Today, global star Tamino releases the third single, “You Don’t Own Me” alongside a soul-stirring music video, off his highly anticipated forthcoming sophomore album, Sahar, due out September 23 on Virgin Music Australia.
“You Don’t Own Me” is inspired by “Man’s Search For Meaning” by Viktor E. Frankl, a psychiatrist, philosopher and holocaust survivor who saw the search for meaning as central to the human condition. The song proclaims an existentialist commitment to freedom and offers a universal message of solace in the face of oppression.
Legendary Olivier-winning choreographer and Beyonce collaborator Sidi Larbi Cherkaoui was commissioned to choreograph the coinciding video. The result is a magisterial interpretation of time and oppression, represented by ten dancers behaving as an anonymous horde of bodies looming over Tamino, in turn becoming an extension of the sand swarming the expanse.
Director Bastiaan Lochs says of the video, “Time, to me, is the most universal oppressing force. the passing of time weighs down on everyone everywhere always. Our lives tick away second by second and there is no escaping this. But showing clocks didn’t seem very appropriate. Sand has always been the closest relatable substance to time for me. Perhaps because of the hourglass. Sand falling and filling up a space feels like a physical representation of time beating down relentlessly. The idea of Tamino in a house slowly filling up with sand started forming. A place undefinable in time. Where each second might as well be an eternity.”

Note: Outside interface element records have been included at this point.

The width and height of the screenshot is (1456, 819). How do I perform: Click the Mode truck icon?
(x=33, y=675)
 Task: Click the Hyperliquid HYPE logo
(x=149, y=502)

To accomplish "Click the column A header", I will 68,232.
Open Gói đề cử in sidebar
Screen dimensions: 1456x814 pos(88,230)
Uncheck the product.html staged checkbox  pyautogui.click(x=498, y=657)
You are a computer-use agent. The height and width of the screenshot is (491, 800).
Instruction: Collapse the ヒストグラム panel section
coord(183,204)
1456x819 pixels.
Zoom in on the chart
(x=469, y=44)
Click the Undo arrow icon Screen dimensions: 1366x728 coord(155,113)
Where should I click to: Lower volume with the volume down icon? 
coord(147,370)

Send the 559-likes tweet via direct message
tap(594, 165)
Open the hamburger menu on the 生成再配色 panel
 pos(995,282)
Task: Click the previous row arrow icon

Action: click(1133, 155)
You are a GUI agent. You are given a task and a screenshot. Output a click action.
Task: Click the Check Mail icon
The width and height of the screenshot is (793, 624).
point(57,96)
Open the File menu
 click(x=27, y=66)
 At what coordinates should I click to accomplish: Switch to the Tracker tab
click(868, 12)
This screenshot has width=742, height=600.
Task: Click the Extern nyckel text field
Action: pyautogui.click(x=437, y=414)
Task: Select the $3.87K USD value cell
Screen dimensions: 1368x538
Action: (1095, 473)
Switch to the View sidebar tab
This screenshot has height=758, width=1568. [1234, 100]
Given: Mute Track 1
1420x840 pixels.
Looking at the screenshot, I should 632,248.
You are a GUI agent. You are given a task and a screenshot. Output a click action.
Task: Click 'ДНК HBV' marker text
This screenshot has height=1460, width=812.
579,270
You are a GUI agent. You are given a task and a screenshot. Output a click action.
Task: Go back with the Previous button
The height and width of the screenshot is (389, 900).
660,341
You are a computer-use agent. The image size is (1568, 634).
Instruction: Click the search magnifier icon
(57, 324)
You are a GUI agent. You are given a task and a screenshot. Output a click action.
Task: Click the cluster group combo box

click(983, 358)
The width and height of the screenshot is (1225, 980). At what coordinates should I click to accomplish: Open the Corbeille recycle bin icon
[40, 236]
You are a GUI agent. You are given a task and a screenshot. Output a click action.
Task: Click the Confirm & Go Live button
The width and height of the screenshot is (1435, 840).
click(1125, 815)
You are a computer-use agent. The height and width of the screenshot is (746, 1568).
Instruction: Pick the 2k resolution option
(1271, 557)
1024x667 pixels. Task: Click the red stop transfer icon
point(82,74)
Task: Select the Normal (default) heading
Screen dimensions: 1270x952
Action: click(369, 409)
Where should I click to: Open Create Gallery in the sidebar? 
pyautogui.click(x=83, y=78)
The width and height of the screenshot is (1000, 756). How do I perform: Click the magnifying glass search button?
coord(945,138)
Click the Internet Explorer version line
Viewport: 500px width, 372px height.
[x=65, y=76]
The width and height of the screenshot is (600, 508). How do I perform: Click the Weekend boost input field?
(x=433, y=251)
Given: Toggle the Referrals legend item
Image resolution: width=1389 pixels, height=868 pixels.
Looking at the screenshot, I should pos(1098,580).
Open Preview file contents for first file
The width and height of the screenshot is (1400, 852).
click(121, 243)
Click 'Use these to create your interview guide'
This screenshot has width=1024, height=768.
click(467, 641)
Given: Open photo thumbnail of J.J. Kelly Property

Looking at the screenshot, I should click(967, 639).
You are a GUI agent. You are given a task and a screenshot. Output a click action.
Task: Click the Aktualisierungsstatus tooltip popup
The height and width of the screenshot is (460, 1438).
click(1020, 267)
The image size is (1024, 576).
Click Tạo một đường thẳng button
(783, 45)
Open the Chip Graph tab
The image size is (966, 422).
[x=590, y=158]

Watch video for “You Don’t Own Me” HERE
Born from Tamino’s Antwerp apartment and bolstered by collaborators including Radiohead bassist Colin Greenwood, producer/engineer PJ Maertens and drummer Ruben Vanhoutte, Sahar is a powerhouse sophomore effort that mixes Arabic folk and experimental indie rock with sweeping orchestral arrangements. On Sahar, Tamino rearticulates the Arabic oud, the instrument of his grandfather Muharram Fouad, one of Egypt’s most celebrated singers and actors, into more a ‘typical’ indie rock instrumentation. The way it pairs with his smoldering voice creates a sonic landscape which is lush, layered and haunting. Sahar is where the romanticism and tragedy of Jeff Buckley meets a cosmopolitan, universalist aesthetic sensibility – an effortless mingling of European, American and Middle Eastern influences.